Points P and Q lies on side AB and AC of triangle ABC respectively such that segment PQ is parallel to side BC. If the ratio of areas of triangle APQ and triangle ABC is 9:16, then what is the ratio of AP:PB?

In $$\triangle$$ APQ and $$\triangle$$ ABC

$$\angle$$ PAQ = $$\angle$$ BAC  (common)

$$\angle$$ APQ = $$\angle$$ ABC   (Alternate interior angles)

$$\angle$$ AQP = $$\angle$$ ACB    (Alternate interior angles)

→ **Set exercise**:
Change "ratio" to "proportion" in the triangle problem, and write out the stretch from "Points P and" through "ratio of AP:PB?" with that replacement made. The records after this point come from a different source.

→ **Stored records**:
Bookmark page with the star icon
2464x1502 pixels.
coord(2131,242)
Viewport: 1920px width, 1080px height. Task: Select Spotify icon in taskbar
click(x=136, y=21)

→ **Result**:
Points P and Q lies on side AB and AC of triangle ABC respectively such that segment PQ is parallel to side BC. If the proportion of areas of triangle APQ and triangle ABC is 9:16, then what is the proportion of AP:PB?